**Data to examine**:
-- -- --
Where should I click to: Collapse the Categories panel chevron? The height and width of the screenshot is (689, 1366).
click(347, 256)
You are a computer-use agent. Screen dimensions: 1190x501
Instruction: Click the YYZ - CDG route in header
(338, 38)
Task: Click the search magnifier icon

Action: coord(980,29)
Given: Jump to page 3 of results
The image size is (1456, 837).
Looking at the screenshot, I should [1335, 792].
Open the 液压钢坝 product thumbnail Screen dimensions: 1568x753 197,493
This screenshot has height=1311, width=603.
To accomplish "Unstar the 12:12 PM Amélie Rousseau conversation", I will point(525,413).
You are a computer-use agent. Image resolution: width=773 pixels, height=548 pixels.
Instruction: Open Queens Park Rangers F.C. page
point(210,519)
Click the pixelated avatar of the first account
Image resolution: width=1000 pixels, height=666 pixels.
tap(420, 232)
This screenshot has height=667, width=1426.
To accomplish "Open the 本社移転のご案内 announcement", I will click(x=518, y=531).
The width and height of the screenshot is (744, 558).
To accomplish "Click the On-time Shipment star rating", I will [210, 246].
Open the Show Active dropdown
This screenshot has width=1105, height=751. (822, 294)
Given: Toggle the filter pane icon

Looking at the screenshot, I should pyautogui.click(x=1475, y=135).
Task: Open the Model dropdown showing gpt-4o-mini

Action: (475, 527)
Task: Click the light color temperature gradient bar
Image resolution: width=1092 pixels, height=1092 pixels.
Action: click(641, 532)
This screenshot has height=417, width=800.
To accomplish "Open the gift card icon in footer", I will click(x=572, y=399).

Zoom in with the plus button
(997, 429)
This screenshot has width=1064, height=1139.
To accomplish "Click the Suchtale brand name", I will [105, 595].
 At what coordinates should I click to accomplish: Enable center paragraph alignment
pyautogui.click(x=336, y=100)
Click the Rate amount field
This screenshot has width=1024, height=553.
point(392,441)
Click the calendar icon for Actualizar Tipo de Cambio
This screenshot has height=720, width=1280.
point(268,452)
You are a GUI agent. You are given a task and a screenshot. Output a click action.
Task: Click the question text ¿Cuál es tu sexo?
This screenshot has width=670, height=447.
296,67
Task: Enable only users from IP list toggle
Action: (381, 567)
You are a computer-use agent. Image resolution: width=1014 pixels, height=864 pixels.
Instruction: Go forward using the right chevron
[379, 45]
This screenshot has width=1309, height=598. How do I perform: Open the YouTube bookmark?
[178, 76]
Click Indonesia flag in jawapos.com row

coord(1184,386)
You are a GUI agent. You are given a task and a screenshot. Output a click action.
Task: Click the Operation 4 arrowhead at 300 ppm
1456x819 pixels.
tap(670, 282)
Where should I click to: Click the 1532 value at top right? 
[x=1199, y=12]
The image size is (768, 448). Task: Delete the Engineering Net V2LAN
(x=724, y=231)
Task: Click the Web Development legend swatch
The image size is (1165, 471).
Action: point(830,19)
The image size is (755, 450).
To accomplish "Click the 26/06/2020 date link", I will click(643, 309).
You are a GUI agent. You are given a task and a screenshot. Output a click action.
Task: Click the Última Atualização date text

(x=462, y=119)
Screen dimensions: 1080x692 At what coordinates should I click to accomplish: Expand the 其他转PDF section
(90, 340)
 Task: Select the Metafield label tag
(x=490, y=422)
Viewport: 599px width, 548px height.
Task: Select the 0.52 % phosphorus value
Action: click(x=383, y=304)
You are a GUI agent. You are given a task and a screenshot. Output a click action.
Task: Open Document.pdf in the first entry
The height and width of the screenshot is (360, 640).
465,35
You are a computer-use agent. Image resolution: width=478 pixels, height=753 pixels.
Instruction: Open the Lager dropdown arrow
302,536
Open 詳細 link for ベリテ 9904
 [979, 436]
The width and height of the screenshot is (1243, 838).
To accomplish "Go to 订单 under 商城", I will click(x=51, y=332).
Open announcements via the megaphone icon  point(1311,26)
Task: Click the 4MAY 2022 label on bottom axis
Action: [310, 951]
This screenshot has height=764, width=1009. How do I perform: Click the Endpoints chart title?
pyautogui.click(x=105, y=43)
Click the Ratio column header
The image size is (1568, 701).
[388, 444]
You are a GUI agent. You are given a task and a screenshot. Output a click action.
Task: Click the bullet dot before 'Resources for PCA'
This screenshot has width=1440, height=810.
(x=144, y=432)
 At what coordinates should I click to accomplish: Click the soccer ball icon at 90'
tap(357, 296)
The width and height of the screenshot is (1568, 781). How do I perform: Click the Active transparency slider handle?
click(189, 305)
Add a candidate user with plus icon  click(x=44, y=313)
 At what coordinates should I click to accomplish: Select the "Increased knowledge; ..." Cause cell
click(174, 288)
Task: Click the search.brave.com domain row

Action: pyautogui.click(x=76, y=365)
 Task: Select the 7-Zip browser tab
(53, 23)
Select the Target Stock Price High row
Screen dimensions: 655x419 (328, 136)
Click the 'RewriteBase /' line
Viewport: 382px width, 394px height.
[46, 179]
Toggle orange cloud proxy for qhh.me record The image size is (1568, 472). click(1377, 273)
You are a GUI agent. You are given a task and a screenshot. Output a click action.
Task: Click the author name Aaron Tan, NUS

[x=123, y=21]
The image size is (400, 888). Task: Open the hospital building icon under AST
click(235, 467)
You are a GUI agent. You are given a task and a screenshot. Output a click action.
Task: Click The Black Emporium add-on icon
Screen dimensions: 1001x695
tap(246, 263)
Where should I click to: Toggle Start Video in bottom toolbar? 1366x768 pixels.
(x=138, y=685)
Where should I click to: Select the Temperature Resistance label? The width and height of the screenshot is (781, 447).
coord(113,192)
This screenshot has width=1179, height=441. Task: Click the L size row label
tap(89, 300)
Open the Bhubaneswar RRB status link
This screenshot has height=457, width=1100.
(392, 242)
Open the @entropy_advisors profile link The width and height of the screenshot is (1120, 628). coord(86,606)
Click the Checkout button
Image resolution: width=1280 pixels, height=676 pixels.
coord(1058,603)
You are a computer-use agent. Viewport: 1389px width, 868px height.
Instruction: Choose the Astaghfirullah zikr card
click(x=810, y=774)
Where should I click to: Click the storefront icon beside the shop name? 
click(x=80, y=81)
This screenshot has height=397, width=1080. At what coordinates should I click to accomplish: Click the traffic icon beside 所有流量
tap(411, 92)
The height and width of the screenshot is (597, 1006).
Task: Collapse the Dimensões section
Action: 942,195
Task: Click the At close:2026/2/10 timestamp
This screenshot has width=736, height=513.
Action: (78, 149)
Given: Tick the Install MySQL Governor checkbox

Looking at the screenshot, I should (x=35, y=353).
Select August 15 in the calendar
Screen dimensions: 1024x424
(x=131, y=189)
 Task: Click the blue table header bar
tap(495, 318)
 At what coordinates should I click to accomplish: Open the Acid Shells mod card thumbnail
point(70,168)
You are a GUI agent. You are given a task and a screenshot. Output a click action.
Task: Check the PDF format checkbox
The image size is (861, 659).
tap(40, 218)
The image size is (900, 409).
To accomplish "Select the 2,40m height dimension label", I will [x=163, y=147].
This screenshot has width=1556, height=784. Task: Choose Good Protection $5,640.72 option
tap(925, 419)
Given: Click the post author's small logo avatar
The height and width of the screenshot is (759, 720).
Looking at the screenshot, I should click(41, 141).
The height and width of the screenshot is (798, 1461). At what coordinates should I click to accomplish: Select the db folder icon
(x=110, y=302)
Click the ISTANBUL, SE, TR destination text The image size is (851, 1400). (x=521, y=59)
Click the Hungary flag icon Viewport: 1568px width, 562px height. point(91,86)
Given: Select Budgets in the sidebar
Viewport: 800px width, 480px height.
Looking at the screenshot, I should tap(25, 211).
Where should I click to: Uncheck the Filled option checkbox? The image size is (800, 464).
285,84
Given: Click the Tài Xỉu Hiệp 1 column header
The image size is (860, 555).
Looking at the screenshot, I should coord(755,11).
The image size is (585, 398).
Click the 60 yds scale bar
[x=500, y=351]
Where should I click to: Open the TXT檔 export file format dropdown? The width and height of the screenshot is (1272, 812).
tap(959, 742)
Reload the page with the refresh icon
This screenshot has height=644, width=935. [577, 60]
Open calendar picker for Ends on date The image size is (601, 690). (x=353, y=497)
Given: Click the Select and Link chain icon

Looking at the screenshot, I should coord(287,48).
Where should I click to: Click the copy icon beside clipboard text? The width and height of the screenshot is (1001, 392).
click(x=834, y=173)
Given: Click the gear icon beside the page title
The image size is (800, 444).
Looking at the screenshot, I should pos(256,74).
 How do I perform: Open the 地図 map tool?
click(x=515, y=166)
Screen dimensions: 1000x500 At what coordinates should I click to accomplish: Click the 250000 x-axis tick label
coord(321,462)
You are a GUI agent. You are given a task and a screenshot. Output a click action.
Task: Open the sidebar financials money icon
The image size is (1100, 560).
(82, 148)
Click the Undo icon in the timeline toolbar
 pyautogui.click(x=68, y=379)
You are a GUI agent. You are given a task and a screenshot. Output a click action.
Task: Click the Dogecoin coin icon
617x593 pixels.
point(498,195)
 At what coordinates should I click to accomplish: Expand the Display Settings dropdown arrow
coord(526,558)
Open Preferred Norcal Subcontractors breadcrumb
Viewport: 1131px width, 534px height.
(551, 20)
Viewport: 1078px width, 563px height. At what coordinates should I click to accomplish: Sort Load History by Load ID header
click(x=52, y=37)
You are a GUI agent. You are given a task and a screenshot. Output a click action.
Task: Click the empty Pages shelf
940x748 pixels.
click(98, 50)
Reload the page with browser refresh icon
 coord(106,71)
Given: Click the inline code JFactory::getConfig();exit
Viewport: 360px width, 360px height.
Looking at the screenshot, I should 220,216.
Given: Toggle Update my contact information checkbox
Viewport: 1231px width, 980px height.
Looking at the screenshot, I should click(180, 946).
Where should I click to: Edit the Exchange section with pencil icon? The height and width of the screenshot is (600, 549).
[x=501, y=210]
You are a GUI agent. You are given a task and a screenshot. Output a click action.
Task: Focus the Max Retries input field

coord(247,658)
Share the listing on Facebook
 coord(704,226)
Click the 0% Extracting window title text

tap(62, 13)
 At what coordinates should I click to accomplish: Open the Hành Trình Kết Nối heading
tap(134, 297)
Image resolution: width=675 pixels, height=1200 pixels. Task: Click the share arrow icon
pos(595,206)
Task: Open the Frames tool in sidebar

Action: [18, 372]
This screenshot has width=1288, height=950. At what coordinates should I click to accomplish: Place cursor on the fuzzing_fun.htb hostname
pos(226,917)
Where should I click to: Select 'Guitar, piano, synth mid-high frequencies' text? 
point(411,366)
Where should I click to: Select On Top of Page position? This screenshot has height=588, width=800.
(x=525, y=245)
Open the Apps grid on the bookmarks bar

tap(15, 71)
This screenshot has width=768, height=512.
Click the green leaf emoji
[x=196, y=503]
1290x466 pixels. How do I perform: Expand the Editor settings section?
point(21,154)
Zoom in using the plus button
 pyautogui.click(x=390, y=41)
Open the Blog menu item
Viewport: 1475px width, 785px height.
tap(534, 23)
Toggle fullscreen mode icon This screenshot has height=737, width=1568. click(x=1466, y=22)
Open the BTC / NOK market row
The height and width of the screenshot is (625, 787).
-- -- --
**Task directions**:
Within the listing above, how many lines hold the string "avatar"? Answer with the number only.

**Solved exercise**:
2